BRUSSELS -- Toyota is now solidly profitable in Europe on the back of rising hybrid sales and aggressive cost-cutting across its operations, head of Toyota Europe Didier Leroy told the Automotive News Europe Congress in Brussels today.
Toyota Europe’s car business, excluding financial services, lost money from its 2008-2009 fiscal year until 2011-2012.
Leroy was told when he took over the unit in July 2010 that the car business was forecast to be in the red until 2013-2014 as the company dealt with the repercussions of the 2008 financial crisis and its global recall in 2010. Then the company was forced to cope with the effects of a massive earthquake and tsunami that hit Japan in 2011.
He returned the car unit to profit in 2012-2013. Including financial services, Toyota Europe increased profitability in 2013-2014 by 75 percent compared with the year before.

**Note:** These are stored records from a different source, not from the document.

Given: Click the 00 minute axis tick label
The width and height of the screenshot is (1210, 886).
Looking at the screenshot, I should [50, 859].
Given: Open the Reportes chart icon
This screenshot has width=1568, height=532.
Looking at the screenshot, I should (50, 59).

To achieve this Leroy reduced employee headcount by 2,500 between 2009 and 2012 from both its factory operations and Brussels headquarters.

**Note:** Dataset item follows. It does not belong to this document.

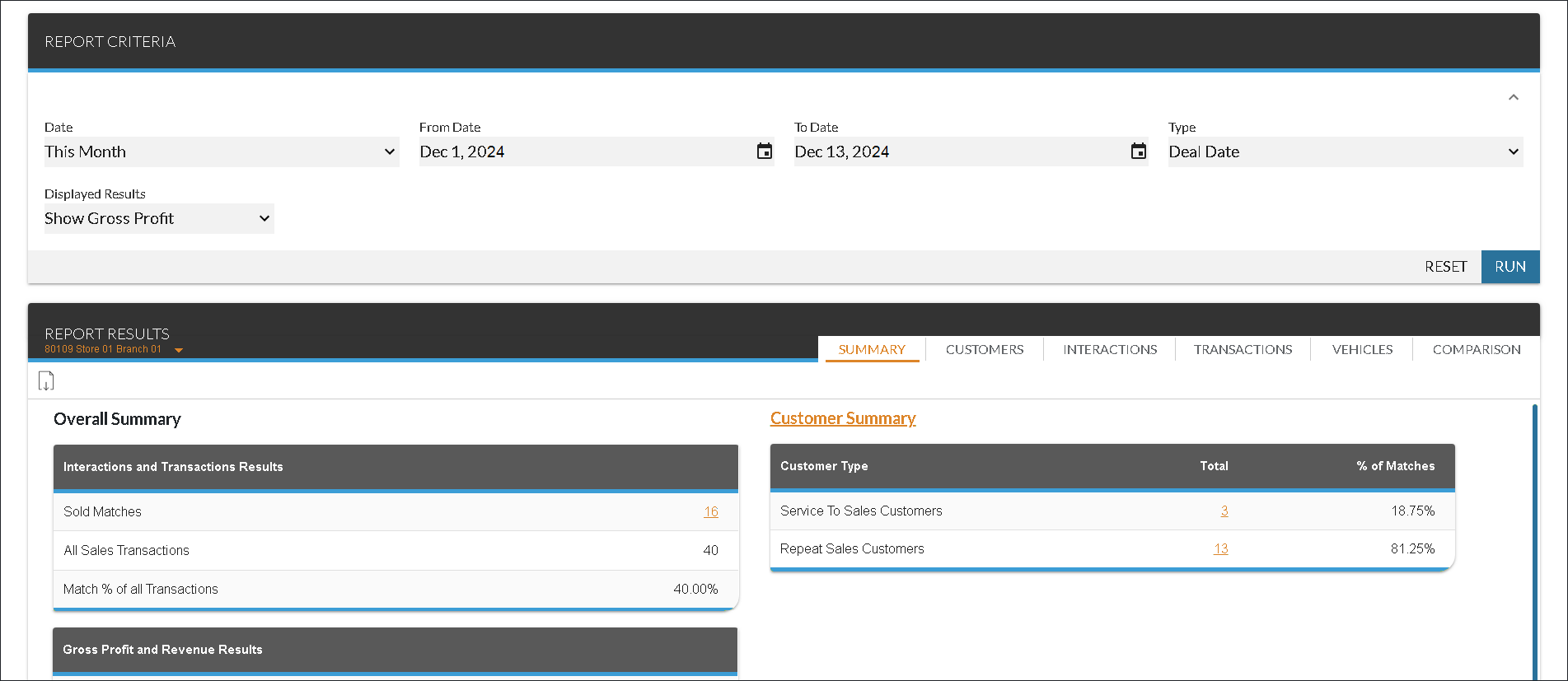Click Service To Sales Customers total link
This screenshot has width=1568, height=681.
tap(1224, 511)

"Our first focus was to return to profitability as soon as possible," he said.
The company also streamlined factory operations, cutting one of two production lines at the firm’s UK plant in Burnaston, and centralizing model production. “It was a Toyota standard to have a model produced in more than one factory. We changed that,” he said. Production of the Auris compact is now focused in the UK, while the Yaris subcompact, including the North American version, is built at the firm’s French factory in Valenciennes.

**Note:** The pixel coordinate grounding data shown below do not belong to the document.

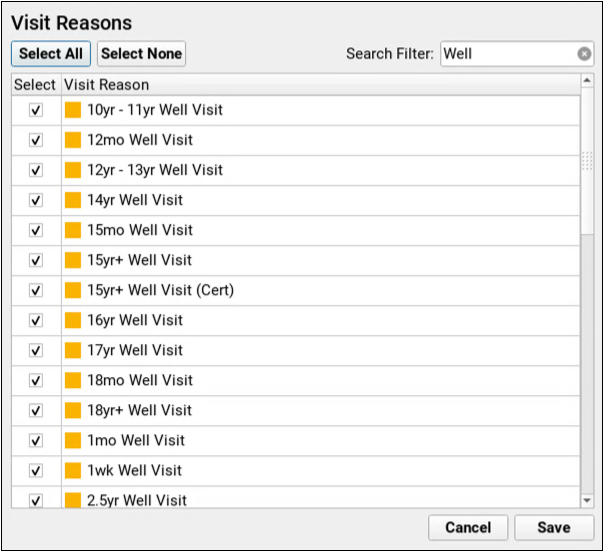
Task: Toggle the 2.5yr Well Visit checkbox
Action: pos(36,500)
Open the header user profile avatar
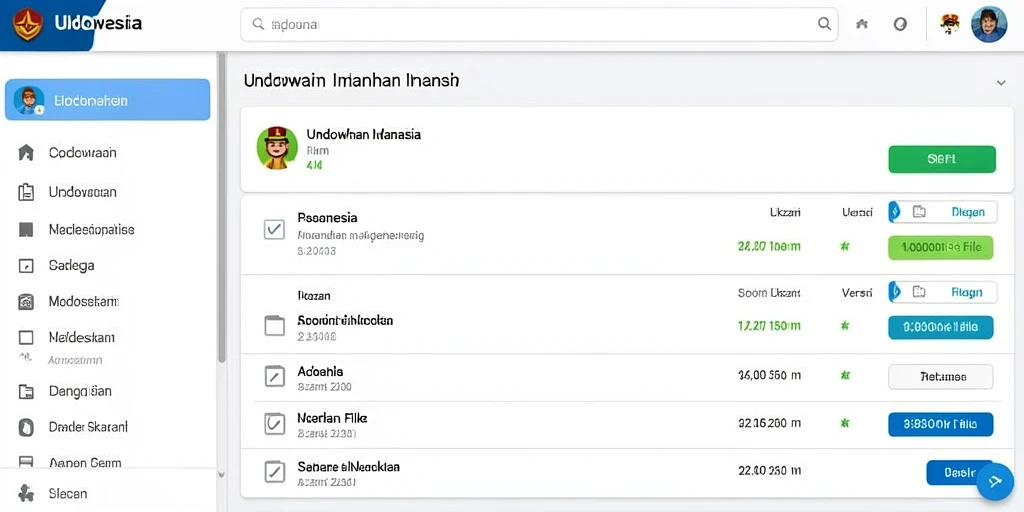 point(989,25)
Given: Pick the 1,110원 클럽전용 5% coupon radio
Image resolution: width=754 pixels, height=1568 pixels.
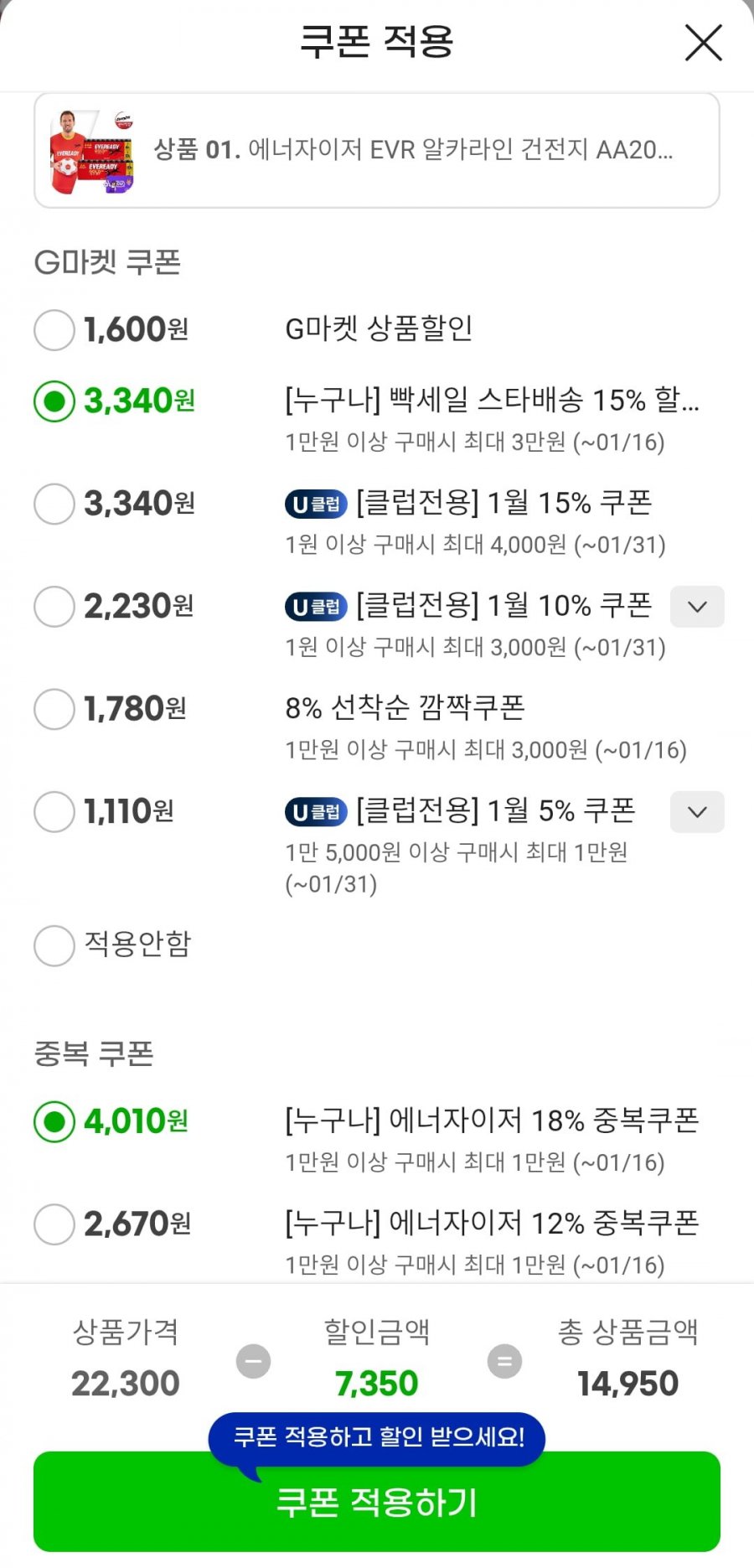Looking at the screenshot, I should pos(54,811).
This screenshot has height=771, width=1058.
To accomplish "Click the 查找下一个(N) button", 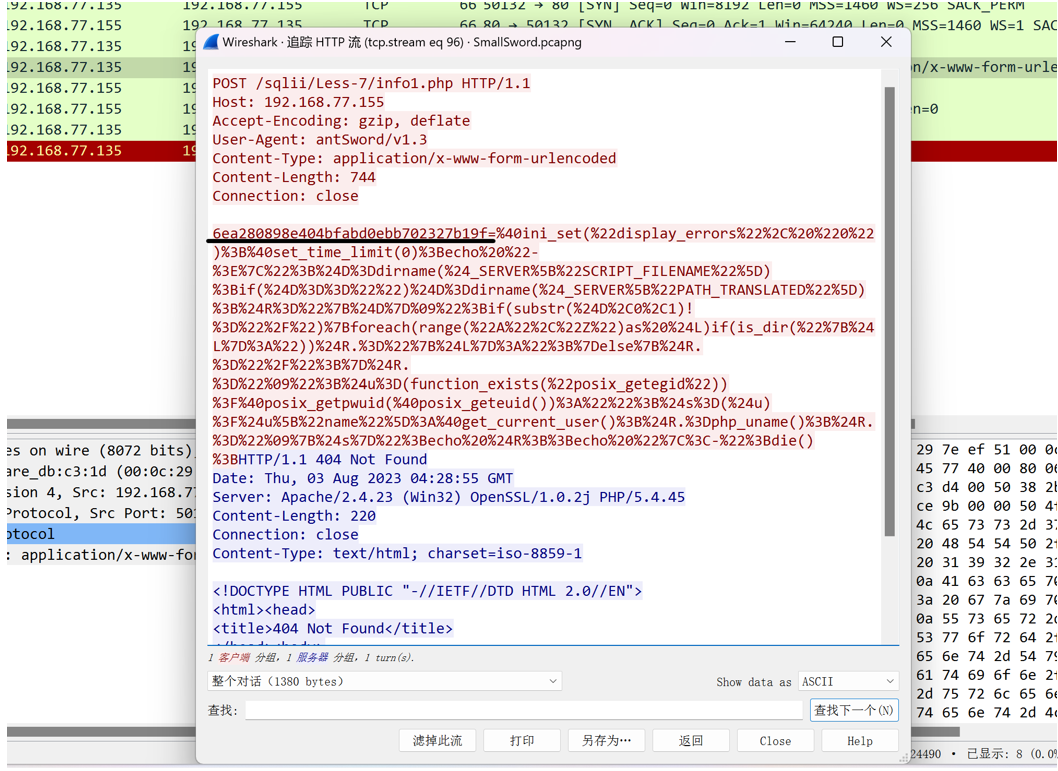I will [x=854, y=710].
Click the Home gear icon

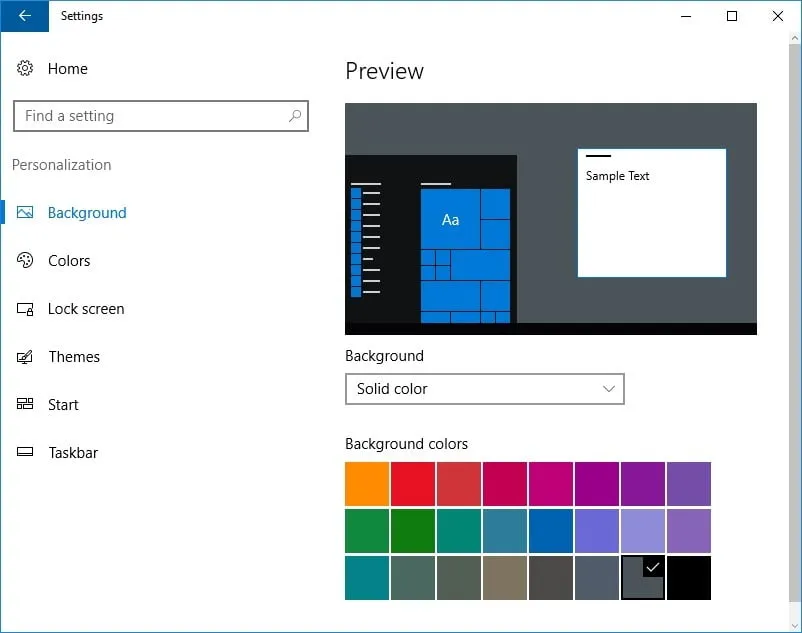click(x=24, y=68)
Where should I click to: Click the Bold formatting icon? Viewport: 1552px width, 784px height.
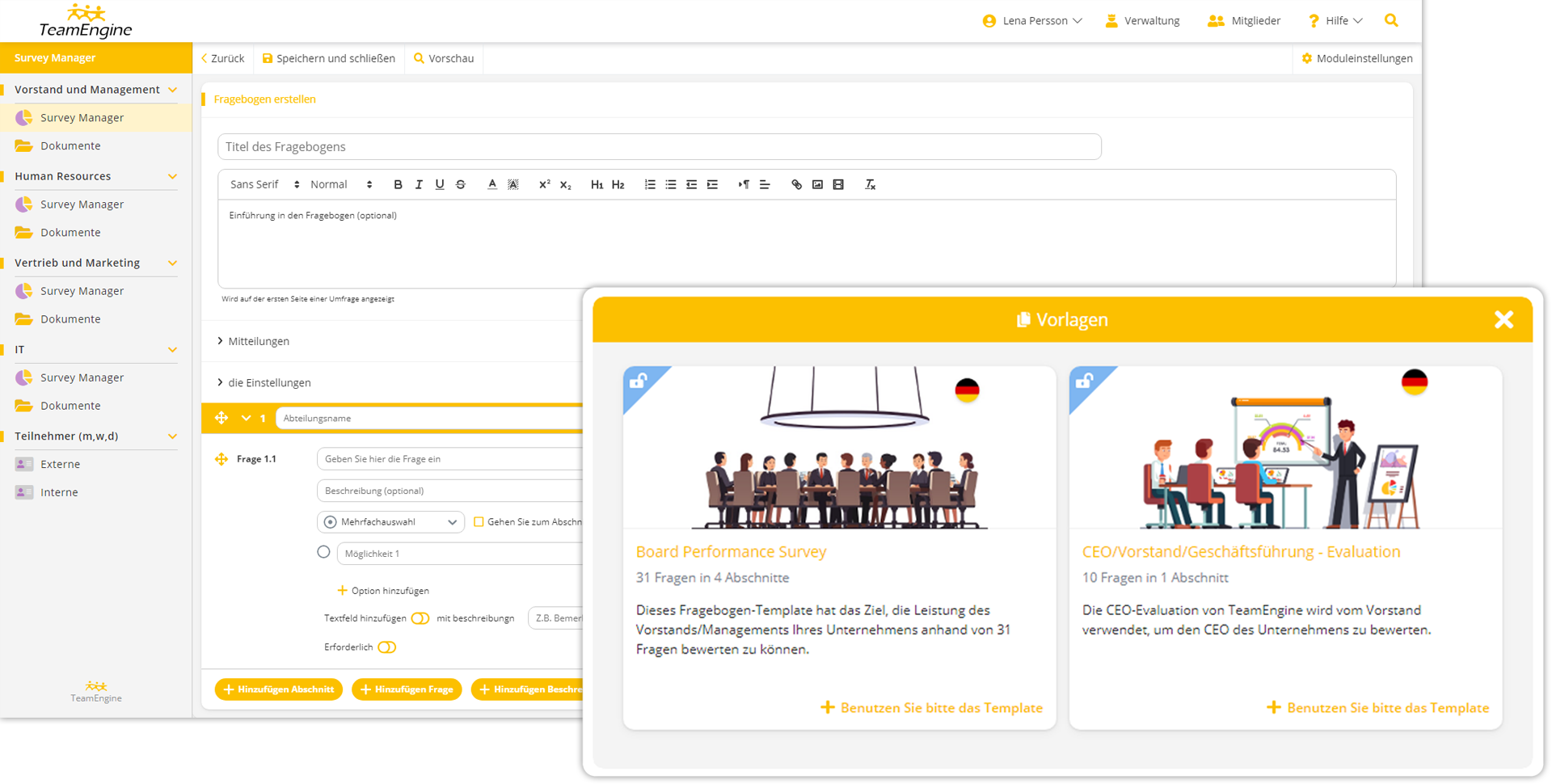pyautogui.click(x=398, y=185)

The return to profitability cannot just be attributed to the weakening Japanese yen, Leroy told the Congress. “One of the key success factors was our focus on hybrids,” he said. “Today nearly 20 percent of our sales are hybrids and 70 percent of those are made in Europe.” Toyota builds hybrid versions of the Auris hatchback and station wagon in the UK, as well as a hybrid Yaris in France. Leroy said number of hybrids the firm offers “would continue to grow”.
He said the growth of hybrid sales would help push the combined sales of Toyota and Lexus to above one million again, without giving a timeframe.
The Japanese carmaker counts 56 countries, including Israel, Russia and Turkey, as part of its European market. He said sales in those countries reached 847,500 in 2013, up from 808,000 in 2010.
According to JATO Dynamics, Toyota and Lexus sales for the EU and EFTA markets are up 8 percent this year.
Leroy has previously said he wants to hit sales of one million by 2015. “I don’t believe we have any business being in Europe if we don’t sell at least 1 million vehicles annually,” he told the Congress.
He added that the company would “refocus” the company’s research and development to focus solely on the minicar, subcompact and compact segments.
Toyota in Europe would “define and plan the next generation small cars, and do it for the rest of global Toyota,” he said. The company would also have more responsibility in Europe “to make more sexy products,” Leroy added.